India seeks larger role in SCO
"Ten years since its founding, the SCO faces a historic moment. Like other successful multilateral organisations, it must choose the path of its evolution," External Affairs Minister S M Krishna said at the 11th Summit of the SCO here in the capital of Kazakhstan.
He said the draft of the Memorandum of Obligation being discussed by this Summit would pave the way for expansion of the organisation in a natural process of its evolution.
"India would be happy to play a larger and deeper role in the SCO when the rules and criteria for full membership are clear. We value the role of the SCO in bringing security, stability and development to our region and stand ready to contribute more to the SCO for the common good of the people of our region.

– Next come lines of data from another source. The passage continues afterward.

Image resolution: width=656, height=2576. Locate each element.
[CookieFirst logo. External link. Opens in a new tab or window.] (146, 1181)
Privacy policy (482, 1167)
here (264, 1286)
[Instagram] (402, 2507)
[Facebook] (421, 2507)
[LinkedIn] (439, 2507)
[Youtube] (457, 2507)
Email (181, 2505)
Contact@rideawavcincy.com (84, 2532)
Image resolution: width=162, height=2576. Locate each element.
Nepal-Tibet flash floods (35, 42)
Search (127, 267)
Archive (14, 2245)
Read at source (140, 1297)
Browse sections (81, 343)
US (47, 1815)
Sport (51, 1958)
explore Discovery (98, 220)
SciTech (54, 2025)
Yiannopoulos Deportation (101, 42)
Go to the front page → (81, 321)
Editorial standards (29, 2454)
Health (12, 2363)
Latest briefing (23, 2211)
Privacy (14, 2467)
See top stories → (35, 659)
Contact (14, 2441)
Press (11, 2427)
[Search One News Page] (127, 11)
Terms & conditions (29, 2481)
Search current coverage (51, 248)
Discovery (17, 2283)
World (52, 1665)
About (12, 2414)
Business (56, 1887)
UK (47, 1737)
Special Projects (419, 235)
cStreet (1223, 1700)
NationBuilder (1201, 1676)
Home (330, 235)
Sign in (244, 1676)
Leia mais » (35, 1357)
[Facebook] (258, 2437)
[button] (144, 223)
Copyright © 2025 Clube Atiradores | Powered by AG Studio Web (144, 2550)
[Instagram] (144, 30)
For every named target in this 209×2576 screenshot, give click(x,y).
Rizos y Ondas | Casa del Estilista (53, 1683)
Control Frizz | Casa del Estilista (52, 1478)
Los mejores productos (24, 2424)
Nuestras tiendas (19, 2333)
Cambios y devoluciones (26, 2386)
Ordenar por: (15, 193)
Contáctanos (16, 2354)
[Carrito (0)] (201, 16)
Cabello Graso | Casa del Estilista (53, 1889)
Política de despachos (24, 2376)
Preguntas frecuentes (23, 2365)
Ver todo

"We have friendly ties with all the member states and we wish to bring to the table our technical expertise, markets and financial commitment, all of which equip us to fulfil greater responsibilities in this forum," Krishna said.
The SCO was set up in 2001 as a security counterweight to NATO that could allow Russia and China to rival US influence in Asia. However, increasingly, it is looking to cooperate at an economic level.
The six-nation SCO comprises China, Russia, Kazakhstan, Kyrgyzstan, Tajikistan and Uzbekistan. India, Iran, Mongolia and Pakistan attend its meetings as observers.